TEXT BLOCK
* * * * * * * * *

I would like to travel there.
Packing my bags,
I believe it comes to awareness and beingness in the present (“be here now“).
If you’re truly present, then you can bring your full life force into the moment of bliss—where male-female energies caress, intermingle, play and unite, where polarities and barriers fall in the moment of completion, where time is exhausted, and the world ceases to exist as a coherent entity within consciousness.
There, that is the space where boundaries no longer exist, and all there is, is one moment, one essence, one sex, one life.
I believe we come to this point, and then fall back into habitual patterns again (thoughts about the past and the future, idiosyncrasies, fear, loss, betrayal…stories stories stories and more stories).
It is here that the purity of form and essence is lost in our inner talk (“jabber“). Our internal dialogue clouds our vision and prevents us from being truly present.
Then we perpetually seek to get back that no-thing-ness (completion) that occurred when we ceased to exist (in the orgasm). This is the assemblage point we always have to come back to—to find ourselves again.
Relationships have become a place to express our deepest neuroses and that’s where we fall down.
Our suffering stops when we become conscious of choosing the experience of a relationship to relate to another as a mirror of our being. Instead of being a victim to the experience, we actively co-create it.
The moment we bring awareness into relating, barriers of the ego self start to fall. We start to see the other as an extension of our self. We start to see ourselves in another. We start to feel our whole experience as one expression of who we are. There’s no separation. (No us and them, no you and me!)
Your questions are valid.
What if we didn’t need to keep finding this point, and then losing it all over again? What happens if we could let go of the passion after it occurred without a story of attachment?
How do we get to such an emotional high, reach such a crux of energies, climb high and jump off the tallest structure we know, lose ourselves in ecstatic forgetting, and then come back to the present, and not yearn to reach that climax (again and again…)?
This is our challenge as society. To elevate ourselves and each other, so we are shining examples of people living an expanded “orgasmic” life.
If we get “lost” inside sex and the almighty orgasm, and if that’s the greatest place most experience connectivity, what keeps us from being addicted? Is that part of your question?

* * * * * * * * *

SUPPLIED MATERIAL
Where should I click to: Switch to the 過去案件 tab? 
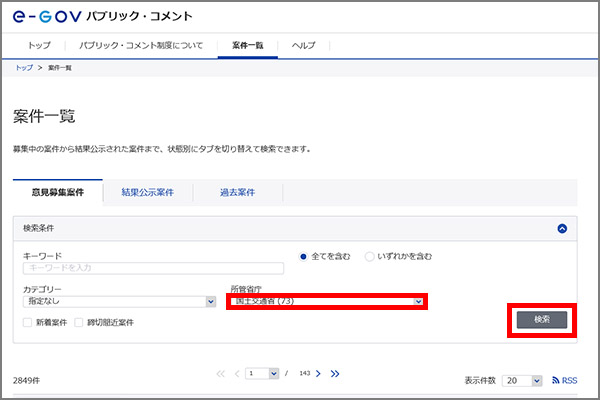tap(238, 192)
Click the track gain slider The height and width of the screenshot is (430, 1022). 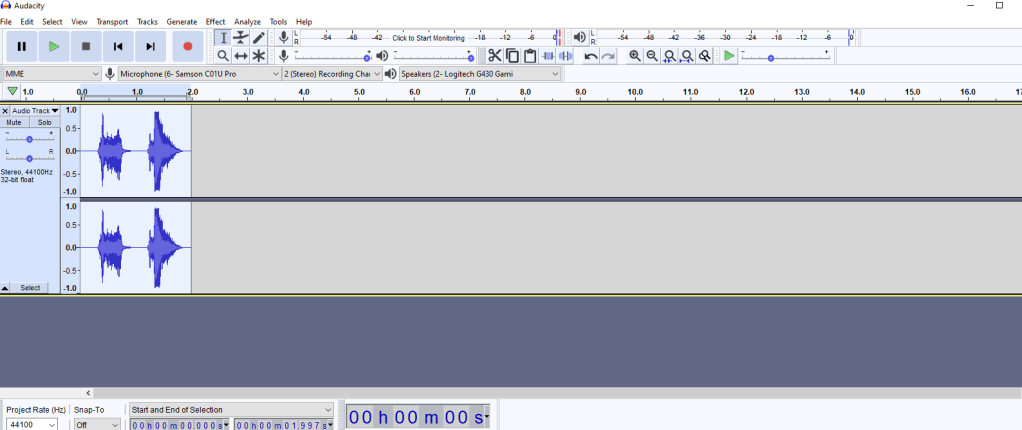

* * * * * * * * *

STUDY QUESTIONS
1) In the passage on presence and relationships, list everything described as existing only as "one" in the space where boundaries no longer exist.
2) Retype the passage on presence and relationships word for word, starting with "This is our" and going on through "of your question?".

TASK-BY-TASK ANSWERS
1) moment, essence, sex, life

2)
This is our challenge as society. To elevate ourselves and each other, so we are shining examples of people living an expanded “orgasmic” life.
If we get “lost” inside sex and the almighty orgasm, and if that’s the greatest place most experience connectivity, what keeps us from being addicted? Is that part of your question?